• What you are asked to do: The material below must be retyped in full, with every line kept exactly as it is.

• Provided information:

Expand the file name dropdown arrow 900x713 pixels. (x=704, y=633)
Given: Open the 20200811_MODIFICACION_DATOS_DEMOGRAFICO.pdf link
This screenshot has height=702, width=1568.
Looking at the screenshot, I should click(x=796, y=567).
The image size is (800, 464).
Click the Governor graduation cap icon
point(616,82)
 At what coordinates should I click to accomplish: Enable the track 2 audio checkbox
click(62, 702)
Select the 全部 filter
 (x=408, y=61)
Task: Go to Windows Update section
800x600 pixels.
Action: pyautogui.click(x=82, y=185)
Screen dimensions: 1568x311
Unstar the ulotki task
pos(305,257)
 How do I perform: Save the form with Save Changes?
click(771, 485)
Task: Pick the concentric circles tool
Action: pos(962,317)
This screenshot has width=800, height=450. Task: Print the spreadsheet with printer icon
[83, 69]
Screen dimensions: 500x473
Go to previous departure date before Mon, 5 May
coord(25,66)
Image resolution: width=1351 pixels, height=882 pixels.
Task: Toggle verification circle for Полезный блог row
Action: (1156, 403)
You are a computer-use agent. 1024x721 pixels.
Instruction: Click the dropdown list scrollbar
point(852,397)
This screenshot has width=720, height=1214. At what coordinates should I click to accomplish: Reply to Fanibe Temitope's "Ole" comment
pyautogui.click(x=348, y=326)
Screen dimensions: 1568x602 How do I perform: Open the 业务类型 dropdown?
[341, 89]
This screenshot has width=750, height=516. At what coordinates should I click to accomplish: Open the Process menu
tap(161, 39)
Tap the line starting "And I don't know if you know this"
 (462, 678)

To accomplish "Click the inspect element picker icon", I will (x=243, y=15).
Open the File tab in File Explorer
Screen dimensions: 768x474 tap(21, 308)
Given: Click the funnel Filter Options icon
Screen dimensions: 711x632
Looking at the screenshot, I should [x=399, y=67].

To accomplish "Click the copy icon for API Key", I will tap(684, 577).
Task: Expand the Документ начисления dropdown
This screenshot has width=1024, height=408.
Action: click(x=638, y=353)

• Task output:
Expand the file name dropdown arrow 900x713 pixels. (x=704, y=633)
Given: Open the 20200811_MODIFICACION_DATOS_DEMOGRAFICO.pdf link
This screenshot has height=702, width=1568.
Looking at the screenshot, I should click(x=796, y=567).
The image size is (800, 464).
Click the Governor graduation cap icon
point(616,82)
 At what coordinates should I click to accomplish: Enable the track 2 audio checkbox
click(62, 702)
Select the 全部 filter
 (x=408, y=61)
Task: Go to Windows Update section
800x600 pixels.
Action: pyautogui.click(x=82, y=185)
Screen dimensions: 1568x311
Unstar the ulotki task
pos(305,257)
 How do I perform: Save the form with Save Changes?
click(771, 485)
Task: Pick the concentric circles tool
Action: pos(962,317)
This screenshot has width=800, height=450. Task: Print the spreadsheet with printer icon
[83, 69]
Screen dimensions: 500x473
Go to previous departure date before Mon, 5 May
coord(25,66)
Image resolution: width=1351 pixels, height=882 pixels.
Task: Toggle verification circle for Полезный блог row
Action: (1156, 403)
You are a computer-use agent. 1024x721 pixels.
Instruction: Click the dropdown list scrollbar
point(852,397)
This screenshot has width=720, height=1214. At what coordinates should I click to accomplish: Reply to Fanibe Temitope's "Ole" comment
pyautogui.click(x=348, y=326)
Screen dimensions: 1568x602 How do I perform: Open the 业务类型 dropdown?
[341, 89]
This screenshot has width=750, height=516. At what coordinates should I click to accomplish: Open the Process menu
tap(161, 39)
Tap the line starting "And I don't know if you know this"
 (462, 678)

To accomplish "Click the inspect element picker icon", I will (x=243, y=15).
Open the File tab in File Explorer
Screen dimensions: 768x474 tap(21, 308)
Given: Click the funnel Filter Options icon
Screen dimensions: 711x632
Looking at the screenshot, I should [x=399, y=67].

To accomplish "Click the copy icon for API Key", I will tap(684, 577).
Task: Expand the Документ начисления dropdown
This screenshot has width=1024, height=408.
Action: click(x=638, y=353)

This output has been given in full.